Extremely tall former Federal Reserve Chairman Paul Volcker, who now acts as an advisor to President Obama, said last night that the financial system is just as broken as it was when the world as we knew it was ending in 2008.
It’s not liable to get any less broken any time soon. A provision of the Dodd-Frank financial reform law is preventing the U.S. from adopting the newly agreed-upon Basel III capital requirements for banks. Per Dodd-Frank, regulators can no longer rely on ratings firms to help determine the safety of assets. Meanwhile, Basel requires banks to maintain certain capital levels based on those very same ratings. Now U.S. regulators are going to have to come up with some other way to establish asset risk.
In another indication that financial overhaul may have fallen short of its goals, Volcker said that the rule that bears his name is not as strong as he would like.
The 6’7″ economist, legendary for his epic battle with inflation during the 1970s, said that the “Volcker rule” component of financial reform could have been stronger, but it’s still a step in the right direction.

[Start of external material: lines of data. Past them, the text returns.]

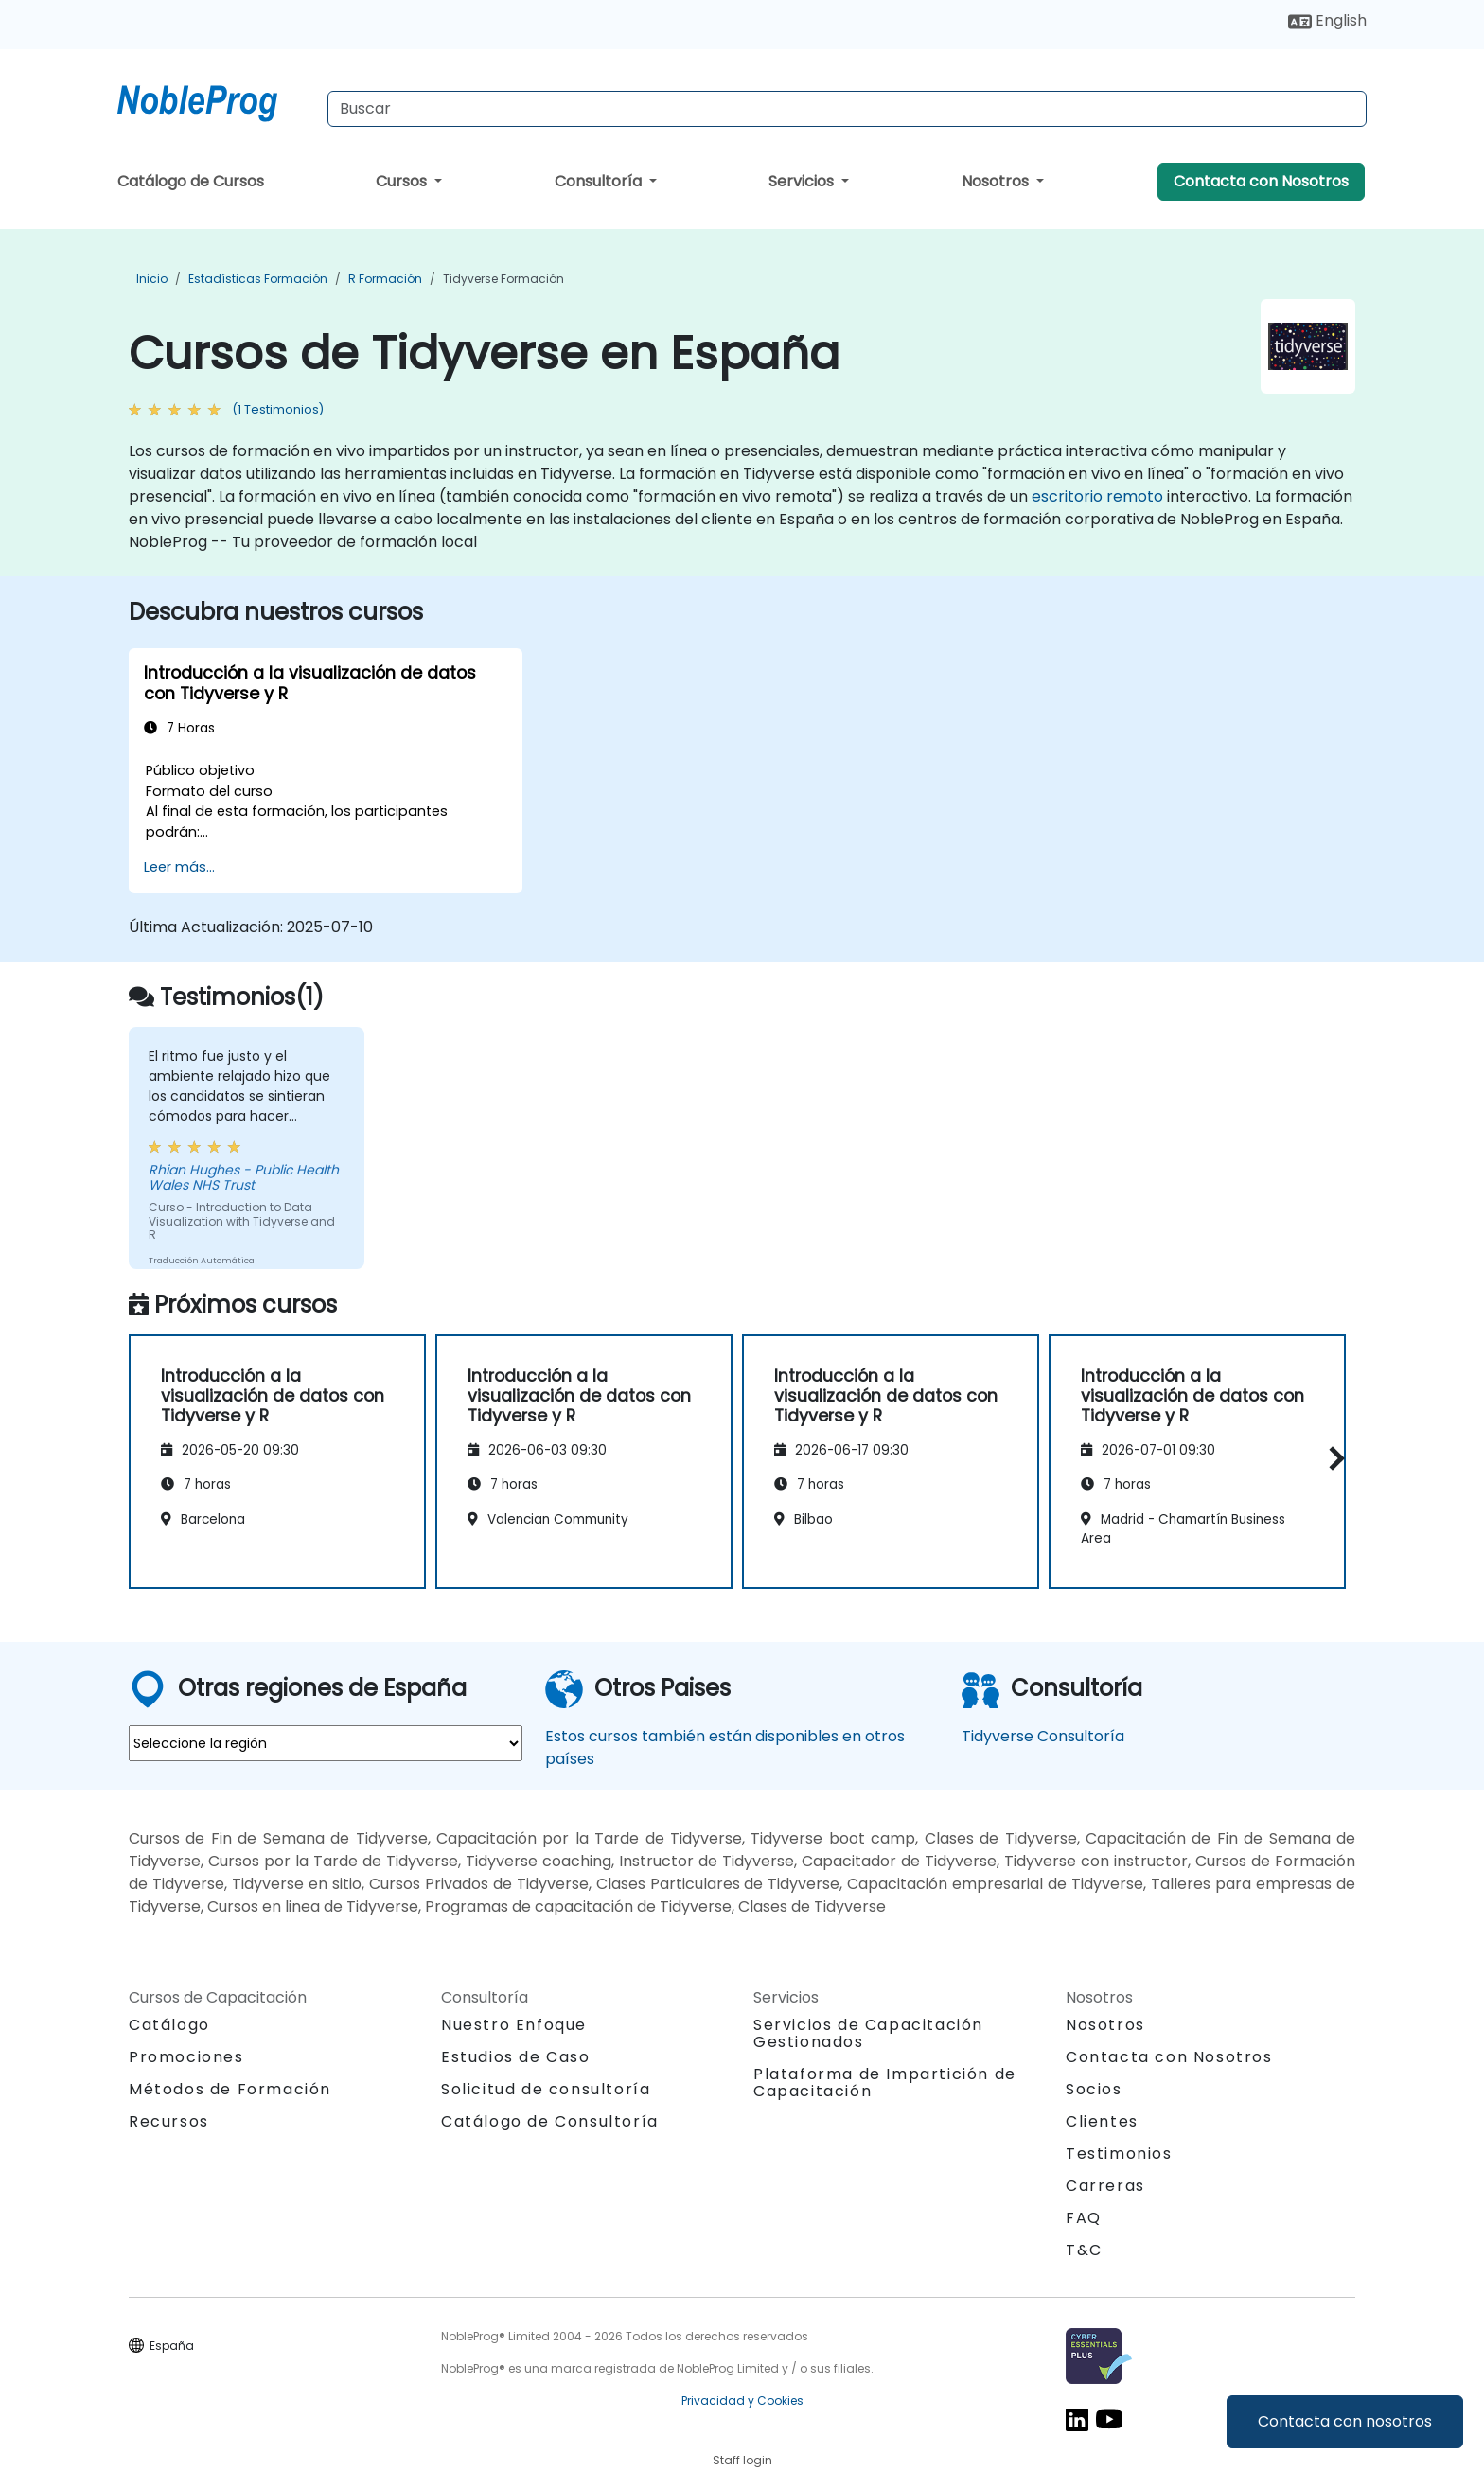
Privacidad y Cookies (742, 2400)
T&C (1084, 2250)
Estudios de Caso (516, 2057)
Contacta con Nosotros (1261, 181)
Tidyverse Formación (503, 279)
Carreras (1105, 2186)
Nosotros (997, 181)
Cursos (403, 181)
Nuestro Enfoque (514, 2025)
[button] (1332, 1458)
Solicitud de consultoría (545, 2089)
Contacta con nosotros (1345, 2421)
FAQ (1084, 2218)
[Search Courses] (847, 109)
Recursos (169, 2121)
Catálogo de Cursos (190, 181)
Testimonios (1119, 2153)
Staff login (742, 2460)
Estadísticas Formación (257, 279)
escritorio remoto (1097, 496)
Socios (1094, 2089)
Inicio (152, 279)
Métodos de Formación (230, 2089)
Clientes (1102, 2121)
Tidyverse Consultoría (1043, 1736)
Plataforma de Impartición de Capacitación (884, 2082)
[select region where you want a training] (325, 1743)
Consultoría (600, 181)
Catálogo (169, 2025)
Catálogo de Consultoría (550, 2121)
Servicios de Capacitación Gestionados (868, 2033)
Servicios (803, 181)
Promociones (186, 2057)
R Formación (385, 279)
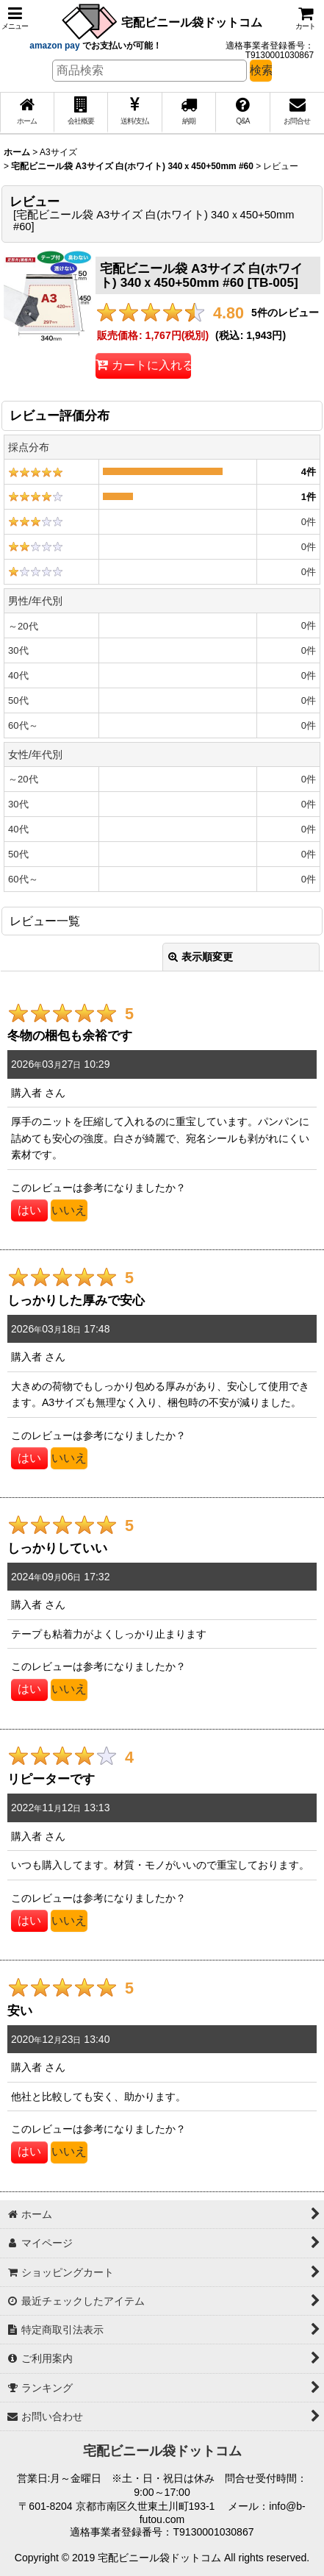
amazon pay (55, 45)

The rule intends to significantly curb banks’ investments in hedge funds and private equity firms, and prohibits banks from trading with their own capital.
Volcker also said that he isn’t overly concerned about deflation. He also said he isn’t overly concerned about inflation, given the slow economy and high unemployment: “This is not an atmosphere that’s inclined to produce inflation. I think we ought to be sure that we don’t take actions that down the road might lead to an inflationary situation.”